Robert Lee Nichols (born November 25, 1944) is an American politician who represents the 3rd District of the Texas Senate. A Republican, he was the senate president pro tempore of the 85th legislative session.

==Early years==
Nichols graduated in 1968 from Lamar University in Beaumont, Texas, with a degree in industrial engineering. He had a career as a small businessman before being elected mayor of Jacksonville, Texas, and served as mayor 1985-1989.

==Public service==
During his tenure as mayor, Nichols streamlined the city government and helped to cut property tax rates. His service as Mayor eventually convinced then-Governor of Texas George W. Bush to appoint him to a six-year term on the Texas Transportation Commission in 1997. Nichols was appointed again in 2003 by former Texas Governor Rick Perry, and continued to serve until he resigned to prepare for a bid for the Texas Senate in 2006.

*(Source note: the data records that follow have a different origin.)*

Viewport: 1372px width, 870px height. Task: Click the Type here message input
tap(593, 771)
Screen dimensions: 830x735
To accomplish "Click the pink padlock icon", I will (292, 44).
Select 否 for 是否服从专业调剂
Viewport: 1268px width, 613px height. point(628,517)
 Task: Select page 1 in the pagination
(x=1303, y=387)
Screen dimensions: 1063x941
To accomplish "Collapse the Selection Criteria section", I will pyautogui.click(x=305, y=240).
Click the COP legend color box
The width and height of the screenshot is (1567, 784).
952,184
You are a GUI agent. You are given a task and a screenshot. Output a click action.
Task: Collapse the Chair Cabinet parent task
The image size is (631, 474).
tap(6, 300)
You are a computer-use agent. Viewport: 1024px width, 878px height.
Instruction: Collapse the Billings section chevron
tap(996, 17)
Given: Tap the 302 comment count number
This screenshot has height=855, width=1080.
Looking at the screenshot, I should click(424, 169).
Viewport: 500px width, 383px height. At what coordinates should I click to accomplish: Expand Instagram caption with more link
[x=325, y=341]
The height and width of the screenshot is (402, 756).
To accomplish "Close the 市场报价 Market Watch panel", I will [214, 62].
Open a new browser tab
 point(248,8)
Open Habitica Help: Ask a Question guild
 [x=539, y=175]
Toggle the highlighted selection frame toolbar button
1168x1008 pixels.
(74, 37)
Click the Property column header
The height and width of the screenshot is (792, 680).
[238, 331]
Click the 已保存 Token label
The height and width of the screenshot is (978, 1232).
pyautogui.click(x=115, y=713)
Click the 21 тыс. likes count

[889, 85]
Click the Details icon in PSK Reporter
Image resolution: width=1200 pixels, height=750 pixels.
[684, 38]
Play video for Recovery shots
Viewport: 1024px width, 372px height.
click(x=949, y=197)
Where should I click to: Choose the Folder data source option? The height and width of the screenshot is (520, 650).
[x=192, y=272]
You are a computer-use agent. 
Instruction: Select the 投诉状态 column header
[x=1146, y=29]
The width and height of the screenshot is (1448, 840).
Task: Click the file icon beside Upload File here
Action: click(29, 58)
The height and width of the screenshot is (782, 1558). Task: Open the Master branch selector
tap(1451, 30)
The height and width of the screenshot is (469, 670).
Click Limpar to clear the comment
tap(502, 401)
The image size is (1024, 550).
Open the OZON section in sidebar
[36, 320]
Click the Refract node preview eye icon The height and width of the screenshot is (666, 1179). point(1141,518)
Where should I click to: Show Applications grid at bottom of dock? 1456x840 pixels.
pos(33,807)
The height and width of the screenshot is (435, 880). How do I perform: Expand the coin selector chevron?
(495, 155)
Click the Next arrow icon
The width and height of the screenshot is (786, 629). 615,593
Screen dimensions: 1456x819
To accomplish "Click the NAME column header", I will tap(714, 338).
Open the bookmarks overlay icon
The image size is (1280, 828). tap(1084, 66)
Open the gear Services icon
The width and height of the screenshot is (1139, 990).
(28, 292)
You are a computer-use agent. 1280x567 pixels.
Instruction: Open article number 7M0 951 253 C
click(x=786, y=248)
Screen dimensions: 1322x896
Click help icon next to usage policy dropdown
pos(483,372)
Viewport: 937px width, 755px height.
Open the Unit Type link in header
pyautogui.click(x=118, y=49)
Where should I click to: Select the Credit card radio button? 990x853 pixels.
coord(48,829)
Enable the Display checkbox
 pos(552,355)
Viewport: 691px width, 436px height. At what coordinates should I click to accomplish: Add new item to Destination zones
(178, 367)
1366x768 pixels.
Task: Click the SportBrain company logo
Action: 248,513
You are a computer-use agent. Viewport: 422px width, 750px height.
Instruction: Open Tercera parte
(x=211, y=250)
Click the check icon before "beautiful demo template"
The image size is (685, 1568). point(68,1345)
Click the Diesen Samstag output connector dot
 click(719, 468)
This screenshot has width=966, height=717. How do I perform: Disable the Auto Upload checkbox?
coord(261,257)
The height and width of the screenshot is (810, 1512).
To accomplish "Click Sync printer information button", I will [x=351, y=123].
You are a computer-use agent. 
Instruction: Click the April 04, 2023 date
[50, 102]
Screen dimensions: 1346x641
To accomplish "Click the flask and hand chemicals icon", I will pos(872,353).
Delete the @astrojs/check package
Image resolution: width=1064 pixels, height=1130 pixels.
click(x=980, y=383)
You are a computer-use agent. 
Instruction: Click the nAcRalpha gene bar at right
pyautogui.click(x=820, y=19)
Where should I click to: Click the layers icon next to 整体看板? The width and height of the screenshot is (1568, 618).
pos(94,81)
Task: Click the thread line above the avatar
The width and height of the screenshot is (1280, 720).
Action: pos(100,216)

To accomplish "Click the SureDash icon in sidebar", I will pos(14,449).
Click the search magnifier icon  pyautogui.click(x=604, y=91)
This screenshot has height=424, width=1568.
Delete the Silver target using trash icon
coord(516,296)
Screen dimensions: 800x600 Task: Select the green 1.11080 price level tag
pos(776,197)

In a 2023 analysis of voting records, Nichols was rated the least conservative Republican member of the state Senate.

Nichols announced he would not be seeking re-election in 2026. At the time, he was the most senior Republican in the state senate.

==2006 and 2018 elections==
Nichols faced stiff competition in 2006 from Republicans Bob Reeves of Center; David Kleimann of Willis; and Frank Denton of Conroe in the Republican primary. Nichols secured a 54% win, thus avoiding a runoff. Nichols' primary win was tantamount to winning the general election, as he did not have a Democratic candidate run against him in 2006.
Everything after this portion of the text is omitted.